Records for pointing to text and elements:
══════════════════════════════

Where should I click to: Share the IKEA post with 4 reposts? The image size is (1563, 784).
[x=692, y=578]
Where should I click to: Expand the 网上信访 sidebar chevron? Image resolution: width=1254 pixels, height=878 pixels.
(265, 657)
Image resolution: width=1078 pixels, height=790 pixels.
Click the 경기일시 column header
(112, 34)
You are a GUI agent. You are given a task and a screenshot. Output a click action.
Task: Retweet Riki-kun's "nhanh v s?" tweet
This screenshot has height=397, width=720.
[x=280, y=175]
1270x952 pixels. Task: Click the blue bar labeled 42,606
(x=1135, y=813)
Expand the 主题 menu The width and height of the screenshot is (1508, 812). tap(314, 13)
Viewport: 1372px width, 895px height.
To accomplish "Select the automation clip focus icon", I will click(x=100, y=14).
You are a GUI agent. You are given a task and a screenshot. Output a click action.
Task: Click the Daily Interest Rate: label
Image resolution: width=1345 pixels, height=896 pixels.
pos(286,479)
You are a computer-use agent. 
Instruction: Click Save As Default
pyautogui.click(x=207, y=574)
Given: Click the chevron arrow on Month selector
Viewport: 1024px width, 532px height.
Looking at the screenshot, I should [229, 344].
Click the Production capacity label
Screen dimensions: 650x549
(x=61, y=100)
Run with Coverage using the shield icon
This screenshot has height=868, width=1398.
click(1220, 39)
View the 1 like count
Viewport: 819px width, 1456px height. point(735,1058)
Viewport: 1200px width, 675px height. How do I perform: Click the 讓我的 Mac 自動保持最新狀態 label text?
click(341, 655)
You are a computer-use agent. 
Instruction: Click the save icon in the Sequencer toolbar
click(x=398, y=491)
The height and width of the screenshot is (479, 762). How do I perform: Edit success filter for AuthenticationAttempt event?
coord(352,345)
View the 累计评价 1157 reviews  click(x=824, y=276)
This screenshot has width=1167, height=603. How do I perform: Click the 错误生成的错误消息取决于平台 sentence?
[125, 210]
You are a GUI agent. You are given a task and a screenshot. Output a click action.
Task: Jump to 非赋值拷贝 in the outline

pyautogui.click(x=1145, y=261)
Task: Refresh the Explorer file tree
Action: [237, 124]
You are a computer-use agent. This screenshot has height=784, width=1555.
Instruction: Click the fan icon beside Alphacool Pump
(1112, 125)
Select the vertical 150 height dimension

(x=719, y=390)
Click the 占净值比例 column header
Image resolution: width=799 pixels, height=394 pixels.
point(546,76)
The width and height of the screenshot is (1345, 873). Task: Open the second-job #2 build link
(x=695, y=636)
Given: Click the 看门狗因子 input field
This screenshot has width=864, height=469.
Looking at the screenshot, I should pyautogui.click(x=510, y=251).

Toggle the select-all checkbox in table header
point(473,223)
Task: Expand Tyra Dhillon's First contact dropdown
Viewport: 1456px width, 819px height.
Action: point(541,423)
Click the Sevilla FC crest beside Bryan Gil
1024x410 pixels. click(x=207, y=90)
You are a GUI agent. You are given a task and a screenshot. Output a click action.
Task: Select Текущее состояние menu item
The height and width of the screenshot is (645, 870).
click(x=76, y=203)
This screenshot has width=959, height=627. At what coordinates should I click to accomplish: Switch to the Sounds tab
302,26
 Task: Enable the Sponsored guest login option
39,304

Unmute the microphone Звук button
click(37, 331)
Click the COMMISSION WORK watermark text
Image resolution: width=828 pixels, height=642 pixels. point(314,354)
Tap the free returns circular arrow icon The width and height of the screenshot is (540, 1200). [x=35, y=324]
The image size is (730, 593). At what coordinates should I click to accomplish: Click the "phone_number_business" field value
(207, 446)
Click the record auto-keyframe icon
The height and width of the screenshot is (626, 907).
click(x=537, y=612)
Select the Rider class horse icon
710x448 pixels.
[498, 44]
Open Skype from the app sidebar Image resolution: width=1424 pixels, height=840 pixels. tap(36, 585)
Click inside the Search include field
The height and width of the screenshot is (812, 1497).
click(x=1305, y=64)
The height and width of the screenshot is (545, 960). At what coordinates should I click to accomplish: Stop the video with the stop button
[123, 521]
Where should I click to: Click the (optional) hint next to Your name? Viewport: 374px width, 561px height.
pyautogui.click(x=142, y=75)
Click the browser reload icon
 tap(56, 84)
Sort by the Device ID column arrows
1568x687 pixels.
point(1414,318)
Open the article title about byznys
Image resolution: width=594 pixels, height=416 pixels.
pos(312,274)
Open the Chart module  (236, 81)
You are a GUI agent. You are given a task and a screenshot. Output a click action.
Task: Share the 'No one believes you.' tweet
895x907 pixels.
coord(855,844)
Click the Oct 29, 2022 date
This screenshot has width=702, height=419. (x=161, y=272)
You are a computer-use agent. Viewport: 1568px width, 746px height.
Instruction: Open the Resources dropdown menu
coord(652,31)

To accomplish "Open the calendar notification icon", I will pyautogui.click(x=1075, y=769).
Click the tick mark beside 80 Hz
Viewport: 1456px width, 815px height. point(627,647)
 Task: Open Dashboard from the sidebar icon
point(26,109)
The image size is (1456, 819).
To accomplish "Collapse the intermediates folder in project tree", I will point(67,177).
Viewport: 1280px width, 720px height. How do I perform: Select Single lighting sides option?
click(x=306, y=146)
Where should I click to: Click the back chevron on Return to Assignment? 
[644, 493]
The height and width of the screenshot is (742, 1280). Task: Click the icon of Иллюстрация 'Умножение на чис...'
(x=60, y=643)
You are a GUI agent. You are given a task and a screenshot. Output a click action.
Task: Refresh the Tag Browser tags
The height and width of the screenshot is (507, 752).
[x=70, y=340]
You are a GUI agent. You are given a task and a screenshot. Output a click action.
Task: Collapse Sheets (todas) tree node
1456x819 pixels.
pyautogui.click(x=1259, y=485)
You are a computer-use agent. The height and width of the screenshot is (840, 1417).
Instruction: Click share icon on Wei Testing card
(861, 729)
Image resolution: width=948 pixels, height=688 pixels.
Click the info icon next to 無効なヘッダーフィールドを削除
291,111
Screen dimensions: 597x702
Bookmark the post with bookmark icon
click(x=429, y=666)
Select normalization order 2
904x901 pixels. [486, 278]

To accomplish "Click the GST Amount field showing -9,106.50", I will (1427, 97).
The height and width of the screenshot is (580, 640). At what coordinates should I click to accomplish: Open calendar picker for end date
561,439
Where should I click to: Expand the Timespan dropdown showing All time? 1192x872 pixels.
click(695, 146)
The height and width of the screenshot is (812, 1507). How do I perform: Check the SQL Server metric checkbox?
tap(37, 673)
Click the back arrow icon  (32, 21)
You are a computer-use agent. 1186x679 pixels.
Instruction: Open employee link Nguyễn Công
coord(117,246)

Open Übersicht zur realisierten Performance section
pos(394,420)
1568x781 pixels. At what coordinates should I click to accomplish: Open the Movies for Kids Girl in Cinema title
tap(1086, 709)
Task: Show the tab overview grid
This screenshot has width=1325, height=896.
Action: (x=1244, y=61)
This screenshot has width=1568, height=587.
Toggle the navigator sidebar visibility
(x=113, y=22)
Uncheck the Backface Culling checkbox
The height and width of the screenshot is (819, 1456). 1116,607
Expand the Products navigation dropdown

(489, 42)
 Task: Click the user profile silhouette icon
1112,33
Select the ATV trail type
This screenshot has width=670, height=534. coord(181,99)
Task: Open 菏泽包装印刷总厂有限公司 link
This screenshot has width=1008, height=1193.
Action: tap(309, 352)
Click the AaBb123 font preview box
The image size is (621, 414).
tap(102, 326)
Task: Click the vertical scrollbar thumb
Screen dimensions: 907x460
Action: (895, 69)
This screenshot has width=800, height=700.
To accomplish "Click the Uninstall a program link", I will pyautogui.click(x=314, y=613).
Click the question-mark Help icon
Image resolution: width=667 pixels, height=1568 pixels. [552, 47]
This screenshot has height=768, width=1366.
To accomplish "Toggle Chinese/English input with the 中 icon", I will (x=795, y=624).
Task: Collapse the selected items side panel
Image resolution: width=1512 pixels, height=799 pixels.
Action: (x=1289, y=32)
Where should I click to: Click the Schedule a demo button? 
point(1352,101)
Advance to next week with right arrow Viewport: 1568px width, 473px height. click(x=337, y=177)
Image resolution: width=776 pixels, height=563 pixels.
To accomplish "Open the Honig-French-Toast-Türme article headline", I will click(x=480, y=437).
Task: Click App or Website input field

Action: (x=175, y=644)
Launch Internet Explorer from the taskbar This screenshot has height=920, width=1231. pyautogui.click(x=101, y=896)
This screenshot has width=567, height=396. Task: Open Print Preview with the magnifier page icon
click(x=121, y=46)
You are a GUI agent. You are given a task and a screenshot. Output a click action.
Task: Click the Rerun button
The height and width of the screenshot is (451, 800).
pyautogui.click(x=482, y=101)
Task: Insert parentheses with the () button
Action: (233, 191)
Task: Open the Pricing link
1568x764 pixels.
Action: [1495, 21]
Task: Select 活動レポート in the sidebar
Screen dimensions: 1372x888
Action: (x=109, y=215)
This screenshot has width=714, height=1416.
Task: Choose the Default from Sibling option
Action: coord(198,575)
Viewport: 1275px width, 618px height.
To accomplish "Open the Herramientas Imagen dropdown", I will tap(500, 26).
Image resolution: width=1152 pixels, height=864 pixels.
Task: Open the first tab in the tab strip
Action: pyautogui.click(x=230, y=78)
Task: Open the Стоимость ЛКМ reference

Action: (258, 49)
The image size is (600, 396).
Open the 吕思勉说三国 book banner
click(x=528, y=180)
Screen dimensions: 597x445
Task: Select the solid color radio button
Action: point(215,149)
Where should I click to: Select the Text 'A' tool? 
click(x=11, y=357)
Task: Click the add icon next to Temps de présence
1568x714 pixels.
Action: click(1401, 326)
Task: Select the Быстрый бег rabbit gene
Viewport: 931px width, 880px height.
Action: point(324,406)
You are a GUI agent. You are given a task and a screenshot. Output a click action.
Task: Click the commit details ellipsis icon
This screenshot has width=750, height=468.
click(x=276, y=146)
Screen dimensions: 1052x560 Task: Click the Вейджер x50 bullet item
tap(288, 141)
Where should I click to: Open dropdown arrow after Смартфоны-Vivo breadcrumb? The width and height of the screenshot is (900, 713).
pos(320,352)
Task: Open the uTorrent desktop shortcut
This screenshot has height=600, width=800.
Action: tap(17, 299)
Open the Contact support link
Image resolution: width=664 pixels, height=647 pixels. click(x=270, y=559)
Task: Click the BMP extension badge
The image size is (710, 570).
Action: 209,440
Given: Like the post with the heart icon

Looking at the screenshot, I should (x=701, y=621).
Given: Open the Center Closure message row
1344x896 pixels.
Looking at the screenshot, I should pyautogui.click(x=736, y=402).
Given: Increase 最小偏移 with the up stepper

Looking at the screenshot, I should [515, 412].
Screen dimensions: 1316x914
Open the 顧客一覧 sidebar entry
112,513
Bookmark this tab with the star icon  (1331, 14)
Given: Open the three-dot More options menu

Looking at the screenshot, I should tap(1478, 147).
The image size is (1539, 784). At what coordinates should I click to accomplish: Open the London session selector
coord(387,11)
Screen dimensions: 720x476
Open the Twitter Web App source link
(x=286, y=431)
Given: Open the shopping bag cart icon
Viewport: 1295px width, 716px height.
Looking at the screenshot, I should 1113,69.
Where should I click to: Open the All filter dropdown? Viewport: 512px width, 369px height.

══════════════════════════════

Copy out the stretch from the start of the records through the line containing "pyautogui.click(x=207, y=574)", including that line, with every line reproduced without changes.

Where should I click to: Share the IKEA post with 4 reposts? The image size is (1563, 784).
[x=692, y=578]
Where should I click to: Expand the 网上信访 sidebar chevron? Image resolution: width=1254 pixels, height=878 pixels.
(265, 657)
Image resolution: width=1078 pixels, height=790 pixels.
Click the 경기일시 column header
(112, 34)
You are a GUI agent. You are given a task and a screenshot. Output a click action.
Task: Retweet Riki-kun's "nhanh v s?" tweet
This screenshot has height=397, width=720.
[x=280, y=175]
1270x952 pixels. Task: Click the blue bar labeled 42,606
(x=1135, y=813)
Expand the 主题 menu The width and height of the screenshot is (1508, 812). tap(314, 13)
Viewport: 1372px width, 895px height.
To accomplish "Select the automation clip focus icon", I will click(x=100, y=14).
You are a GUI agent. You are given a task and a screenshot. Output a click action.
Task: Click the Daily Interest Rate: label
Image resolution: width=1345 pixels, height=896 pixels.
pos(286,479)
You are a computer-use agent. 
Instruction: Click Save As Default
pyautogui.click(x=207, y=574)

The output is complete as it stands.